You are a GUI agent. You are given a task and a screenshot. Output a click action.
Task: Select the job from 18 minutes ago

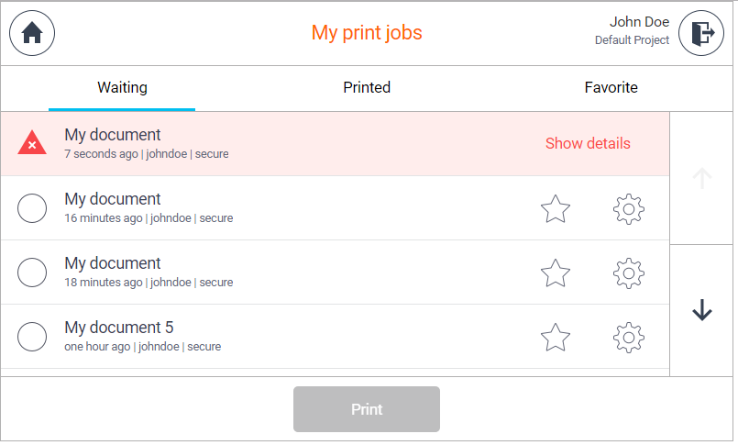tap(32, 273)
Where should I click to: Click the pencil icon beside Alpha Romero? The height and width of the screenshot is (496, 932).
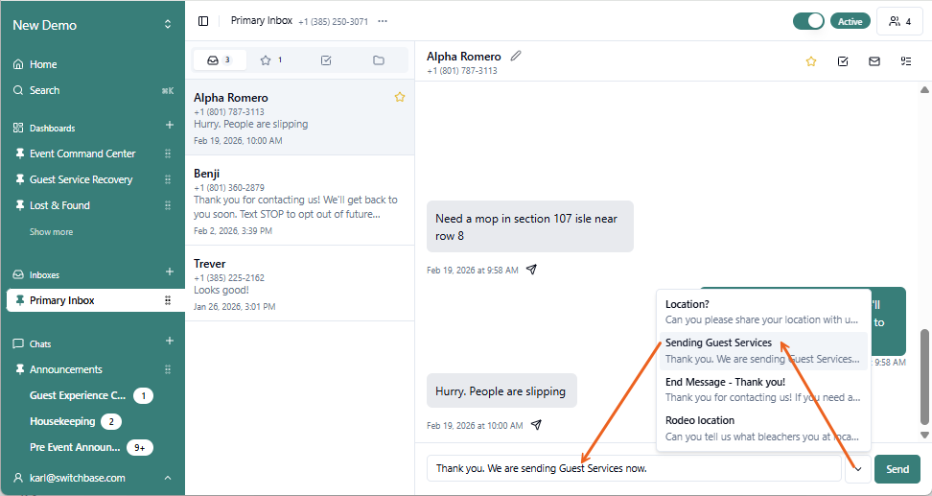516,56
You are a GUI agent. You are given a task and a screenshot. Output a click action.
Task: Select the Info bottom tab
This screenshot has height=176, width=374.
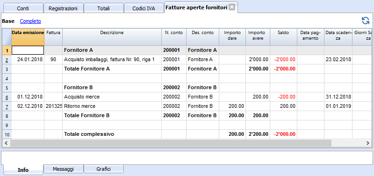(x=23, y=169)
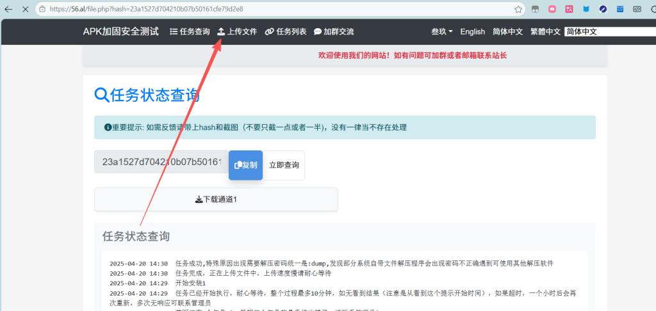Switch language to English
656x311 pixels.
pyautogui.click(x=472, y=31)
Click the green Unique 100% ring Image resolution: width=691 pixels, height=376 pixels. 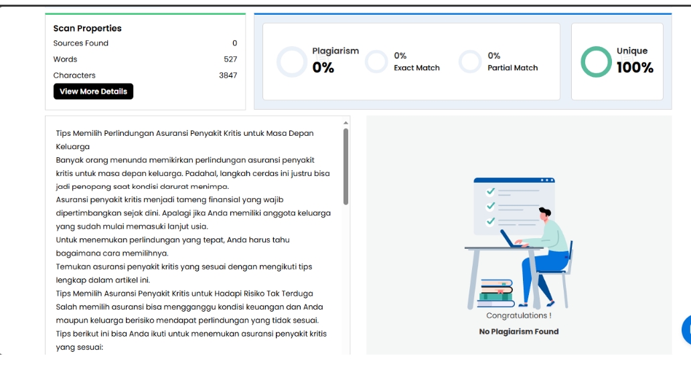595,62
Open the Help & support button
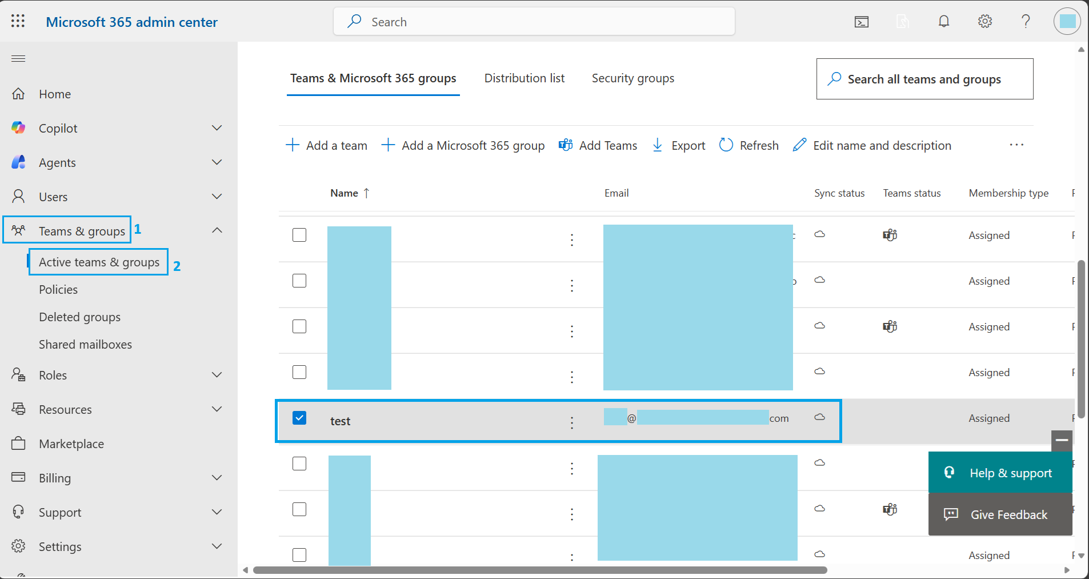 point(1000,473)
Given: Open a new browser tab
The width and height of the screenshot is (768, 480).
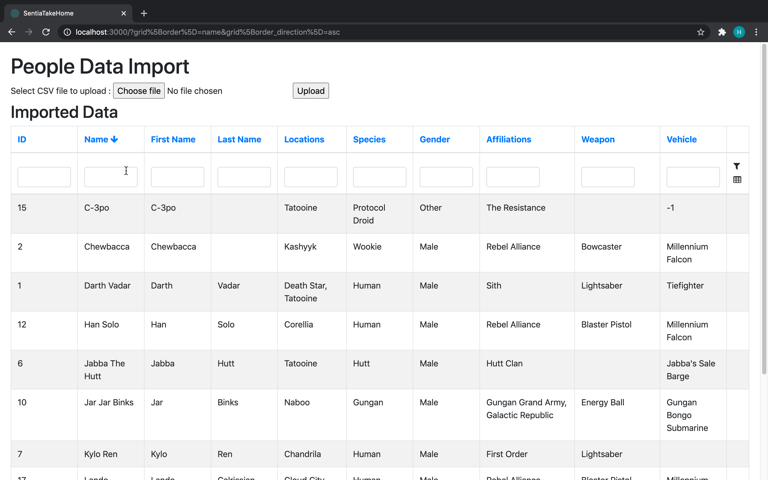Looking at the screenshot, I should (144, 13).
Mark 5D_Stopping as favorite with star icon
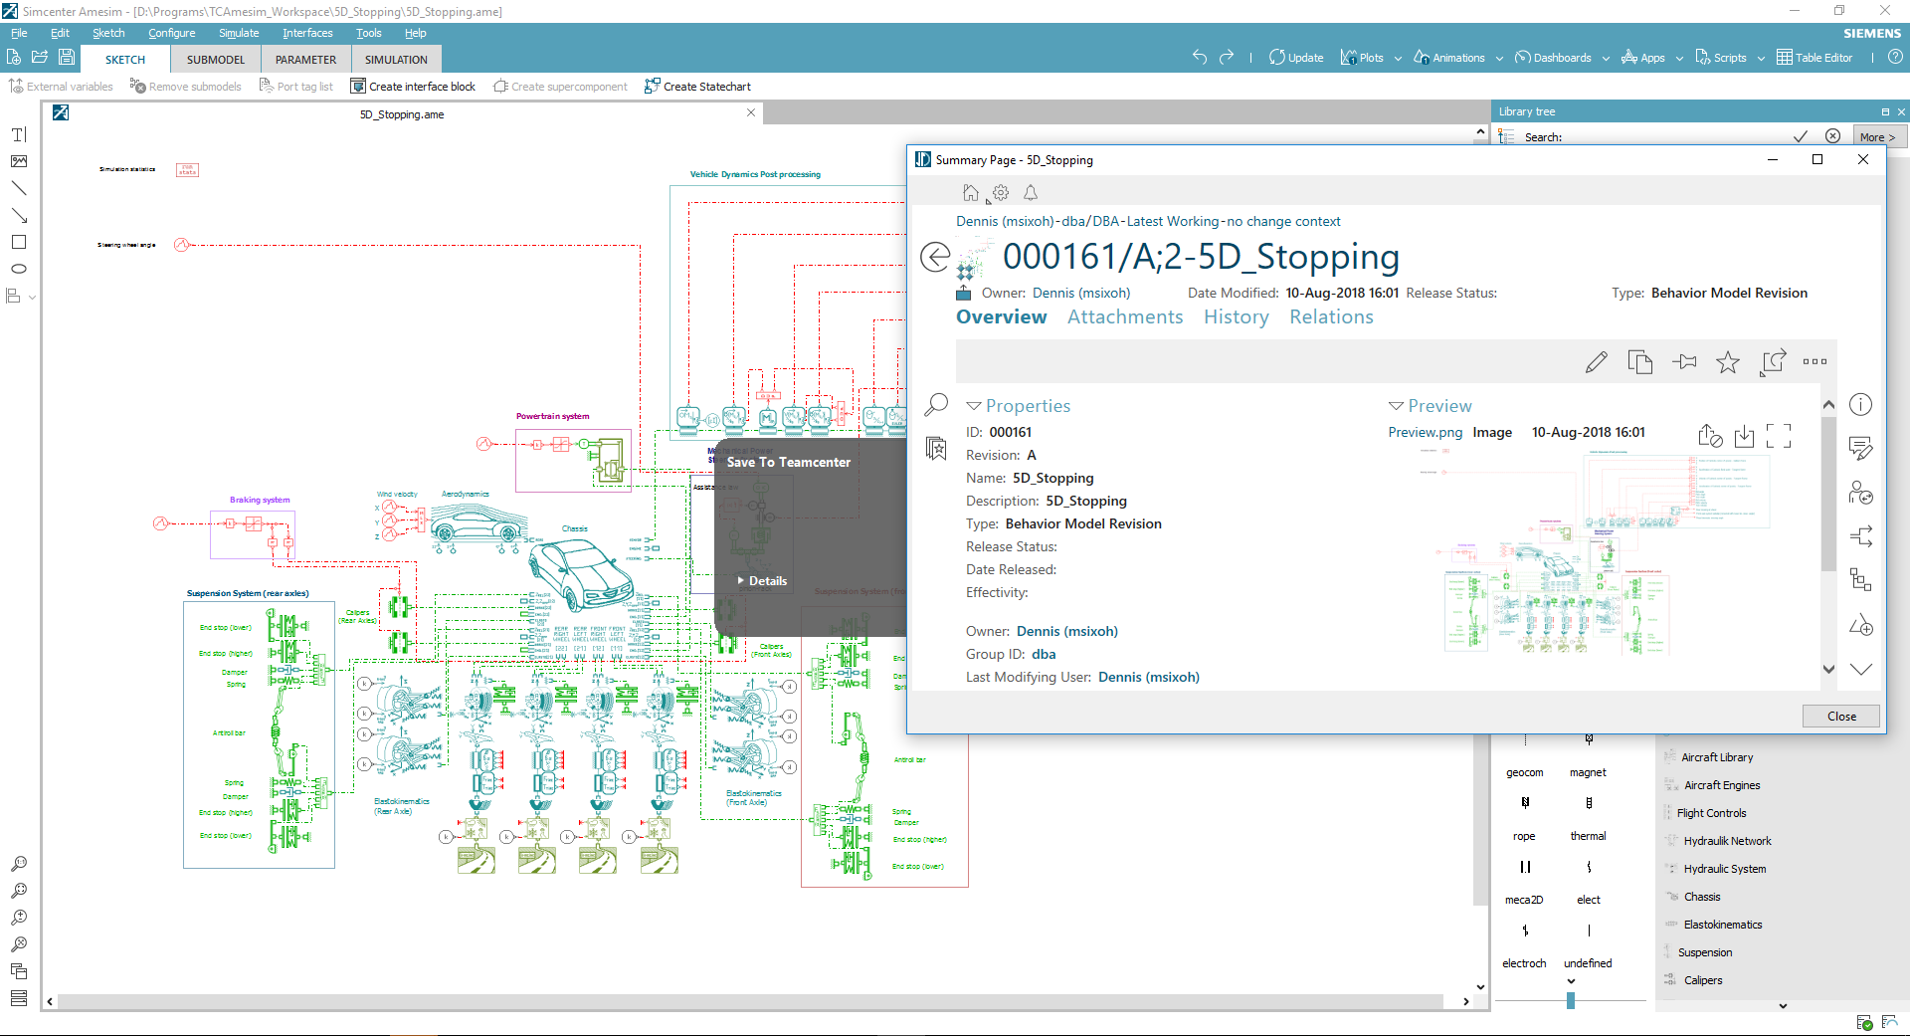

REQUIREMENTS> Can you reproduce the listing verbatim, starting at the line containing "Open the Help & support button" and ending at the end of the listing, with the pictures left out?

RESPONSE BELOW>
Open the Help & support button
 point(1000,473)
Given: Open a new browser tab
The width and height of the screenshot is (768, 480).
Looking at the screenshot, I should (144, 13).
Mark 5D_Stopping as favorite with star icon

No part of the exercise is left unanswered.